▶ Activity
Locate "Screen dimensions: 1456x819 How" in the listing below, then output the line holding it and every line after it, exactly and with nothing else.

▶ Task material

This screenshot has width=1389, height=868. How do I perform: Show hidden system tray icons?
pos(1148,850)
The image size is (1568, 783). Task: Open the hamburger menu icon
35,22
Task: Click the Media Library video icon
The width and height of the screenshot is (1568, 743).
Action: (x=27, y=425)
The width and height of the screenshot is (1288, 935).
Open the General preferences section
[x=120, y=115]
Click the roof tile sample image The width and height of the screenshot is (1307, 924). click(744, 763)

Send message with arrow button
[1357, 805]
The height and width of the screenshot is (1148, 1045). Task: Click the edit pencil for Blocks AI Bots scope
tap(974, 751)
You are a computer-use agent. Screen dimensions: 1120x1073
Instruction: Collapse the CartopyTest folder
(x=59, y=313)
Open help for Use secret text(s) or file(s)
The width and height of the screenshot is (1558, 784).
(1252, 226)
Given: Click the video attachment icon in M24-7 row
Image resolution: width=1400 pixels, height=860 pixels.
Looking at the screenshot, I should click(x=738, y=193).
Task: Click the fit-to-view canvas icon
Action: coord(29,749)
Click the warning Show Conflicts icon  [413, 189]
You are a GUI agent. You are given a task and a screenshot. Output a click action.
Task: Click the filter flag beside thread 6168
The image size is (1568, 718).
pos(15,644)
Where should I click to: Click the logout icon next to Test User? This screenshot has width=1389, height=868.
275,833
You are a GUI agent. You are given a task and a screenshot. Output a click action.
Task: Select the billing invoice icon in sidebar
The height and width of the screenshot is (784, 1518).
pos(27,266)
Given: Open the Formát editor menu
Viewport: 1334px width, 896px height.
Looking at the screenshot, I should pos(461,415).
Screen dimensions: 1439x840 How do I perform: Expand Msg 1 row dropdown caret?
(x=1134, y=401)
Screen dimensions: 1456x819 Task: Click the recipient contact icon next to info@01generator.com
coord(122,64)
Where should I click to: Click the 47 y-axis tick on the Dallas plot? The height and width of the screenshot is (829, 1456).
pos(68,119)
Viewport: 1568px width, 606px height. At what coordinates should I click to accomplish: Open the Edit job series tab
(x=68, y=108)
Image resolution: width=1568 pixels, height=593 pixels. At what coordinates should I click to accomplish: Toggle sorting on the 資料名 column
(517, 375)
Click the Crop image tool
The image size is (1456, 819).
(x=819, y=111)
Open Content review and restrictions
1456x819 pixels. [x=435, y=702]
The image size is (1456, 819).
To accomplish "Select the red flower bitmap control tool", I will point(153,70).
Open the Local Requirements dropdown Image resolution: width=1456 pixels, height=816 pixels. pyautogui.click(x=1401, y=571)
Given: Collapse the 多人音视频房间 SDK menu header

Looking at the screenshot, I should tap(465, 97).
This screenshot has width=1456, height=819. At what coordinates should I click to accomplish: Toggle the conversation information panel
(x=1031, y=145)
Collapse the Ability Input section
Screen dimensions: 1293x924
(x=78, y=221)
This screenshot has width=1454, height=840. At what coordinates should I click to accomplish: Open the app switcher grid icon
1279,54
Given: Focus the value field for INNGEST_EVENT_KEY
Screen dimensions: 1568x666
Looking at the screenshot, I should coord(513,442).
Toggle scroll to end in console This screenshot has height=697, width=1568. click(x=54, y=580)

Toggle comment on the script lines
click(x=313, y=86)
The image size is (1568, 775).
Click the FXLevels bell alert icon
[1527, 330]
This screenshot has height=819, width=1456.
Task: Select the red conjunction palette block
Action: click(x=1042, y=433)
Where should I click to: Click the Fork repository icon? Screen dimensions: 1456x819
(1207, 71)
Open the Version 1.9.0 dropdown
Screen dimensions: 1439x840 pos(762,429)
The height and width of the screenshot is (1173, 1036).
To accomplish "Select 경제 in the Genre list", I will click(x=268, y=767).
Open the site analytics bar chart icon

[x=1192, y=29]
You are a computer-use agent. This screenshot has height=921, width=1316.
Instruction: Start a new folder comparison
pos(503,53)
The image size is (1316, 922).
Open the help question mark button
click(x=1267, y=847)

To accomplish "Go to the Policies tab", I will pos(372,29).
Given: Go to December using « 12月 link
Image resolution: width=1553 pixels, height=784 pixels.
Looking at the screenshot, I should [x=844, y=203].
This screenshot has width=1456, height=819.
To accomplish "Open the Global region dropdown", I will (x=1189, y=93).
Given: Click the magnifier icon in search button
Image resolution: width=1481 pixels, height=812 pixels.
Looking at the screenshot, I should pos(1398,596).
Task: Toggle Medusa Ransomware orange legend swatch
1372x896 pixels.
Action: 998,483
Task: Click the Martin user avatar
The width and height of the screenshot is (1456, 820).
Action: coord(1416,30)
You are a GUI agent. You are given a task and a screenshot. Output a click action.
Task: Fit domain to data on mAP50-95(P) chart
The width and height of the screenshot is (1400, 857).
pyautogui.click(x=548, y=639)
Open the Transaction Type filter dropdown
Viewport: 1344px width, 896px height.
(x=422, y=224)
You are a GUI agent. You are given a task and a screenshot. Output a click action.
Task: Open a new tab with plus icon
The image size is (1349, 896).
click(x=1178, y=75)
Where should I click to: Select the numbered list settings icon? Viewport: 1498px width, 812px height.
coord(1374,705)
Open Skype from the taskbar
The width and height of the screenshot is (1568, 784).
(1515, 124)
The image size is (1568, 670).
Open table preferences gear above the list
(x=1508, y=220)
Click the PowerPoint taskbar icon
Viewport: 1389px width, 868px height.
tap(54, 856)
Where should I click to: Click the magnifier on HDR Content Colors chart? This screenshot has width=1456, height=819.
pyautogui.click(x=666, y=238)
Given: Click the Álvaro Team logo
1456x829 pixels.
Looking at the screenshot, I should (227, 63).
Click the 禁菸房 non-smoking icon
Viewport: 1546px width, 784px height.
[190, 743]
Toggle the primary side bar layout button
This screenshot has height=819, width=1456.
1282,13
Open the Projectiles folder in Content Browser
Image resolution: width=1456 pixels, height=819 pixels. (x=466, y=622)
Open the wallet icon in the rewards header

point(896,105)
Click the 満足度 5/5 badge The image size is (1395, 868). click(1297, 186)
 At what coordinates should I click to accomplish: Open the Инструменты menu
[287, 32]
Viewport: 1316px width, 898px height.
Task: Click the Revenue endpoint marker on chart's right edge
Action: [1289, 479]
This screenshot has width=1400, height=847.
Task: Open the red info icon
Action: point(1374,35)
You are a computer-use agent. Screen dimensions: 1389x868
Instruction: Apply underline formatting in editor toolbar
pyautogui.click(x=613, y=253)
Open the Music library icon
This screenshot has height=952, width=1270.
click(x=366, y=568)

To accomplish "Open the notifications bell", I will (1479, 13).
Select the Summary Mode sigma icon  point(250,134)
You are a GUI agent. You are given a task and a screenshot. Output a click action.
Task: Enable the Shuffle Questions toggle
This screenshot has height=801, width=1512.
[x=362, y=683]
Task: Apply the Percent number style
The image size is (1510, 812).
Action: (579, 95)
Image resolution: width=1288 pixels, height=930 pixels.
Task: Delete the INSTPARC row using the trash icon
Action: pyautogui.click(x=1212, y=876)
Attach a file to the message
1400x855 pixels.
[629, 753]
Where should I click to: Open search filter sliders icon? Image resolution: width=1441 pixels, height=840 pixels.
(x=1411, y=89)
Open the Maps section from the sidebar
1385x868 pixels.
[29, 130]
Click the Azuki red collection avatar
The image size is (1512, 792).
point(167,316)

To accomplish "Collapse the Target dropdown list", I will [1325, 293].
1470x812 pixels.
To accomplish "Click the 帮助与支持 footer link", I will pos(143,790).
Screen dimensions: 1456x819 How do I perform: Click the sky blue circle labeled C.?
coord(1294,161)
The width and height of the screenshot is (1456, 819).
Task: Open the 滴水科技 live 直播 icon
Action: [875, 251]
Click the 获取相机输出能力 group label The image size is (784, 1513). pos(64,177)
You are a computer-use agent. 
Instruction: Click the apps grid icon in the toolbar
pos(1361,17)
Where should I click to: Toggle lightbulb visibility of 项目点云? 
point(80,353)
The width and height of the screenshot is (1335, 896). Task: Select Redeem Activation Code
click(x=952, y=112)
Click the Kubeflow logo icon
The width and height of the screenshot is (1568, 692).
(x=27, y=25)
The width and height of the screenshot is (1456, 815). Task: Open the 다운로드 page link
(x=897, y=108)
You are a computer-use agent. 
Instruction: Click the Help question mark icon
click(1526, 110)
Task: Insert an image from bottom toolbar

▶ Exercise answer
Screen dimensions: 1456x819 How do I perform: Click the sky blue circle labeled C.?
coord(1294,161)
The width and height of the screenshot is (1456, 819).
Task: Open the 滴水科技 live 直播 icon
Action: [875, 251]
Click the 获取相机输出能力 group label The image size is (784, 1513). pos(64,177)
You are a computer-use agent. 
Instruction: Click the apps grid icon in the toolbar
pos(1361,17)
Where should I click to: Toggle lightbulb visibility of 项目点云? 
point(80,353)
The width and height of the screenshot is (1335, 896). Task: Select Redeem Activation Code
click(x=952, y=112)
Click the Kubeflow logo icon
The width and height of the screenshot is (1568, 692).
(x=27, y=25)
The width and height of the screenshot is (1456, 815). Task: Open the 다운로드 page link
(x=897, y=108)
You are a computer-use agent. 
Instruction: Click the Help question mark icon
click(1526, 110)
Task: Insert an image from bottom toolbar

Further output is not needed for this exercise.